2011 Edition Cover of PARROTFISH by Ellen Wittlinger

2011 Edition Cover of PARROTFISH by Ellen Wittlinger


These reviews have been copied from the New York Public Library’s Website – http://www.nypl.org


Publishers Weekly

PW Reviews 2007 July #2

Grady, the teen at the center of Wittlinger’s (Blind Faith ) latest novel, realizes that “inside the body of this strange, never-quite-right girl was hiding the soul of a typical, average, ordinary boy,” so he changes his name (he was born Angela) and starts living as a guy. As one might expect, he faces different degrees of acceptance both at school and at home. Grady deals with a bully who is bent on his humiliation, but makes friends with an offbeat boy writing a report on spotlight parrotfish (which also change from female to male), and attracts the attention of a biracial girl. The story has an unusual backdrop: Grady’s father is obsessed with Christmas, setting up elaborate decorations inside the house and out and forcing his family to perform an adaptation of A Christmas Carol for their neighbors.

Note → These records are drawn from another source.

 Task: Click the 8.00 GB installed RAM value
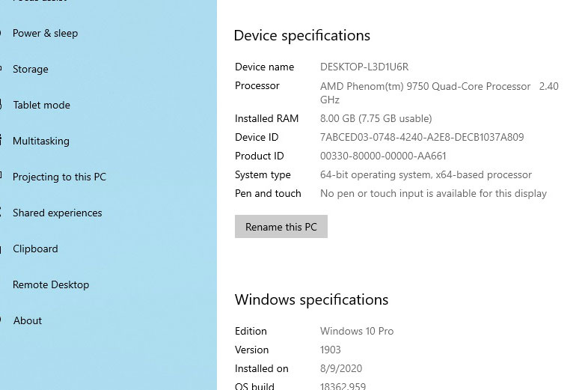376,118
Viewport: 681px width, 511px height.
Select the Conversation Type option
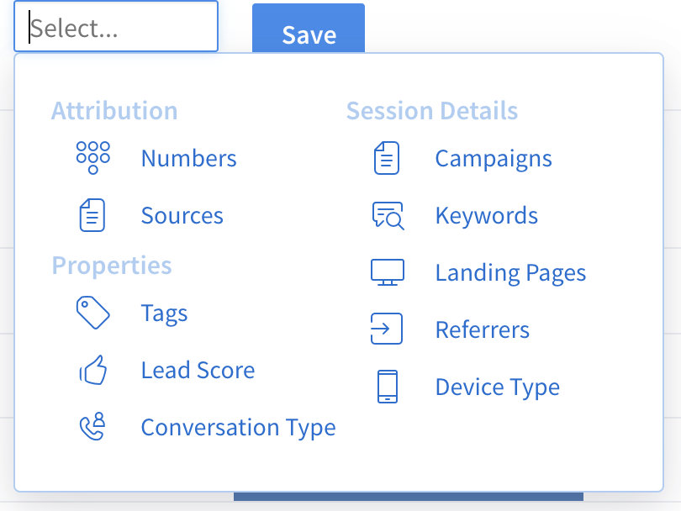click(239, 427)
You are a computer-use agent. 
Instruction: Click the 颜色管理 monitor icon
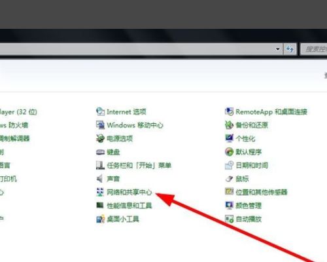pos(229,206)
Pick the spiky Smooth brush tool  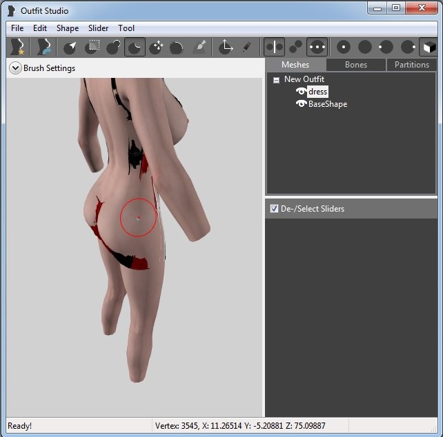(x=177, y=47)
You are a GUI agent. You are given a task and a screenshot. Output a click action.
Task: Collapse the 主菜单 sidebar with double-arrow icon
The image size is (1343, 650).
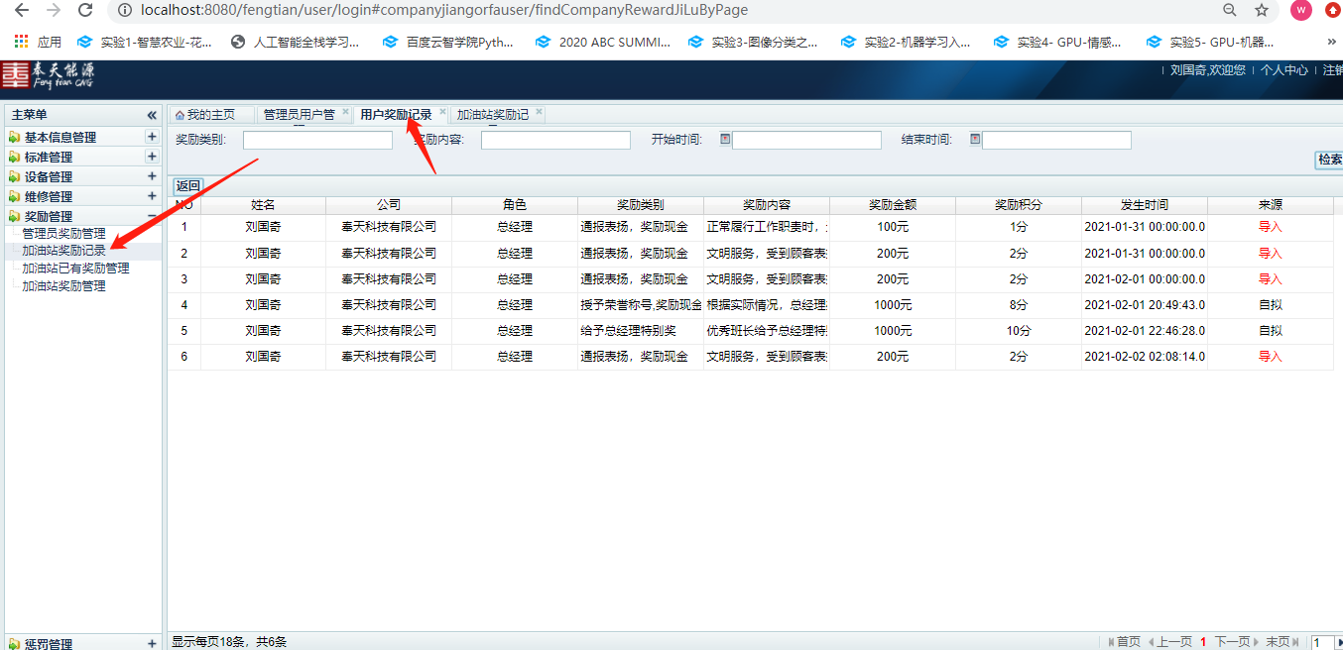pyautogui.click(x=152, y=115)
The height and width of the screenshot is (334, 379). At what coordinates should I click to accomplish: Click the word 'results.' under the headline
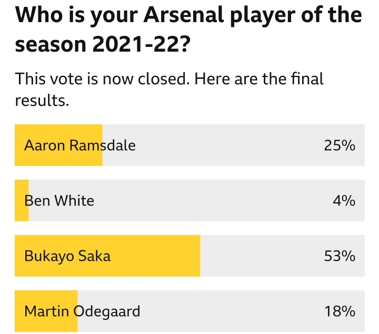[x=42, y=100]
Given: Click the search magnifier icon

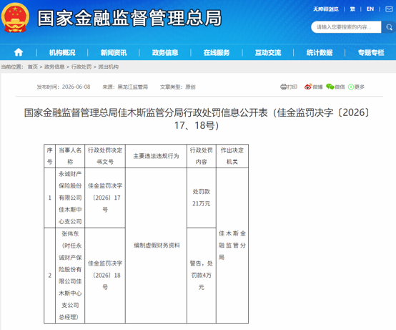Looking at the screenshot, I should [389, 27].
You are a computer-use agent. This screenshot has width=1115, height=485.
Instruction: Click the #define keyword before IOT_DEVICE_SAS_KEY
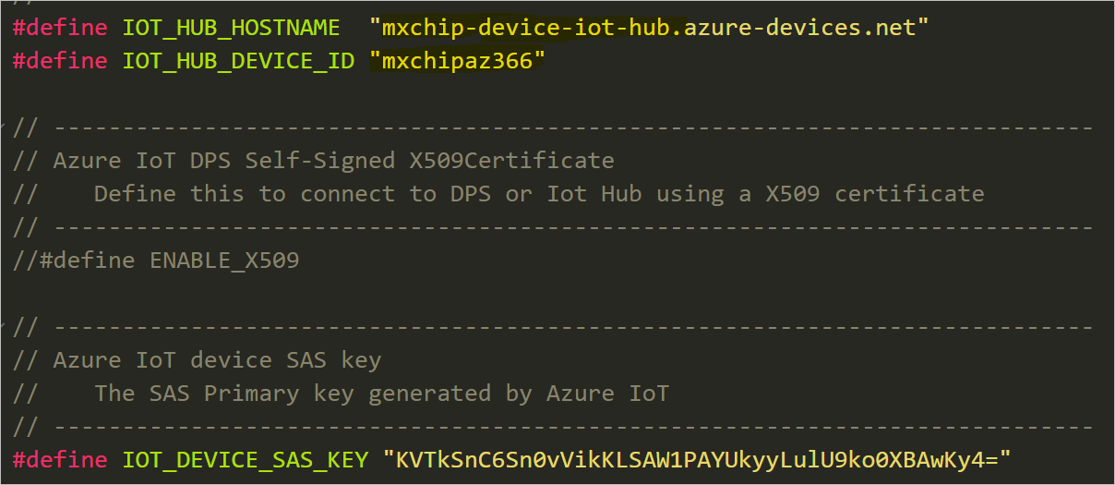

Readers can predict that something poignant—if rather unbelievable—will happen during this year’s performance (Grady has written a new version, which includes his pronouncement that “Things as they should be, Father, are not things unchanging”). Overall, though, Grady is portrayed realistically, which makes it easy to think of him as a boy. The author demonstrates well the complexity faced by transgendered people and makes the teen’s frustration with having to “fit into a category” fully apparent. Ages 12-up. (July)

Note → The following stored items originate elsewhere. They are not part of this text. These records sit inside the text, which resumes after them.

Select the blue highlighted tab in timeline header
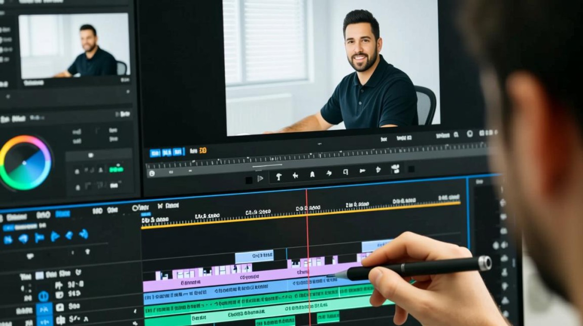(63, 214)
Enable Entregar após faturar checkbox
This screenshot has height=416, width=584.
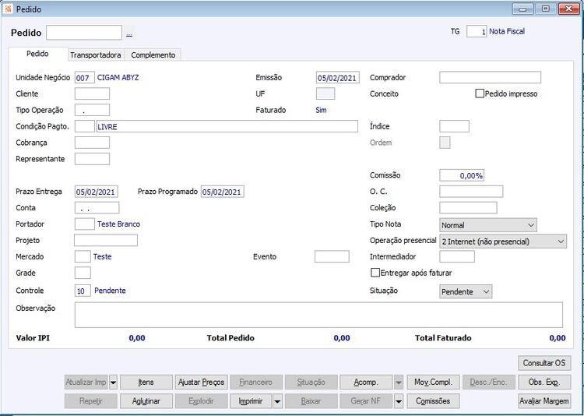pyautogui.click(x=375, y=273)
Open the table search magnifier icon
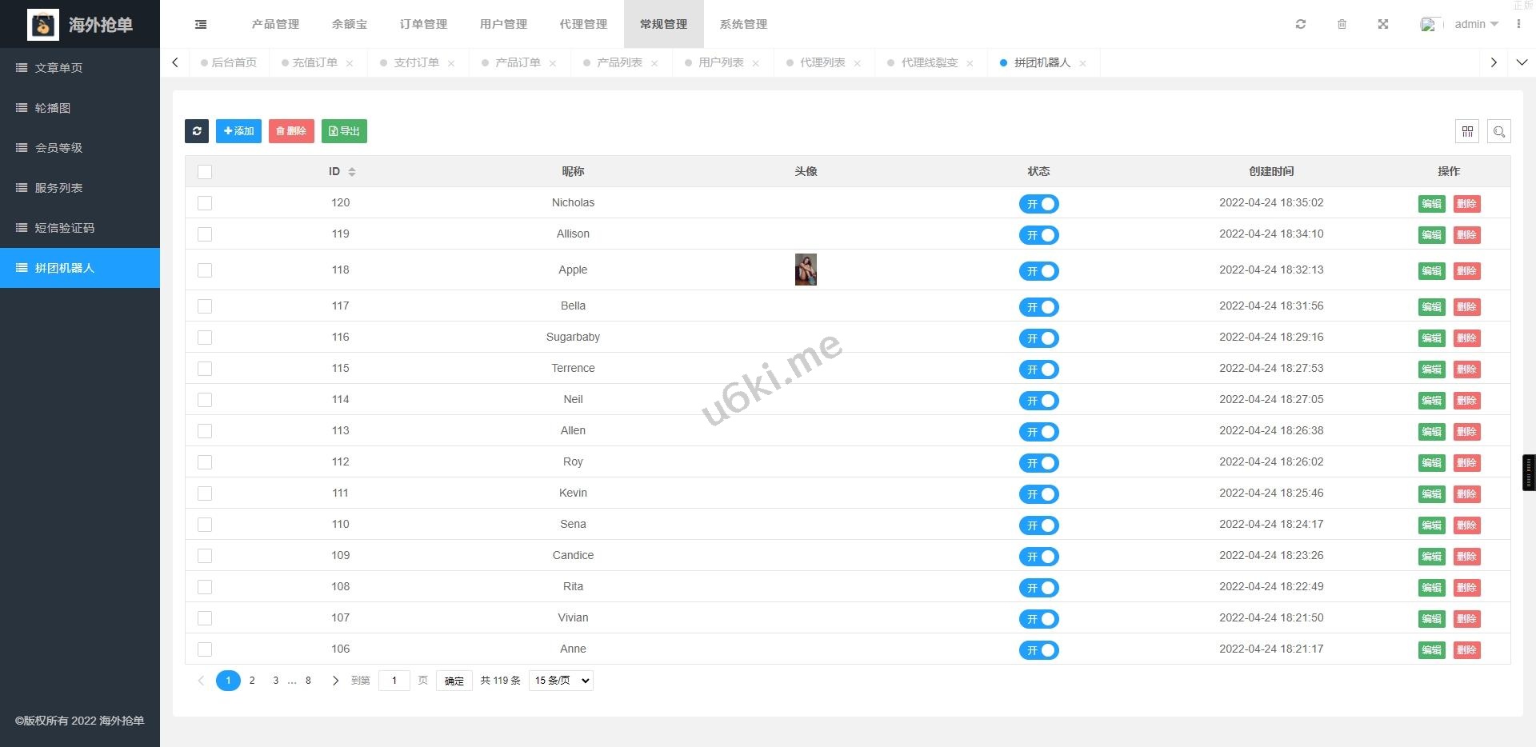Image resolution: width=1536 pixels, height=747 pixels. click(x=1499, y=131)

[Page 167]. Copyright 2007 Reed Business Information.

School Library Journal

SLJ Reviews 2007 September

Gr 9 Up— As in Hard Love (S & S, 1999), Wittlinger tackles GLBT issues, introducing readers to Grady McNair, formerly known as Angela. This fast read follows Grady through the days between Thanksgiving and Christmas as he comes out as transgendered, faces issues of acceptance and rejection at school and at home, and falls in love with the hottest girl in school. Funny and thought-provoking in turns, the book does suffer from a few structural problems. The narrator’s voice is very feminine for somebody who has internally always felt like a boy, and with little effort on his part, Grady ends the book with family approval, new and old friends, a previously forbidden pet, and the end of an embarrassing family holiday tradition. Flaws aside, the book is an excellent resource for building awareness about, and serving the increasing number of, transgendered teens. Helpful resources include Web sites and further-reading material. The lack of similar titles available, except for Julie Ann Peters’s Luna (Little, Brown, 2004), and Wittlinger’s captivating storytelling ability combine to make this a book that most libraries should stock. Grady eventually decides that he will always straddle the 50 yard line of gender, and the book should help teens be comfortable with their own place on that football field.—Cara von Wrangel Kinsey, New York Public Library

[Page 211]. Copyright 2007 Reed Business Information.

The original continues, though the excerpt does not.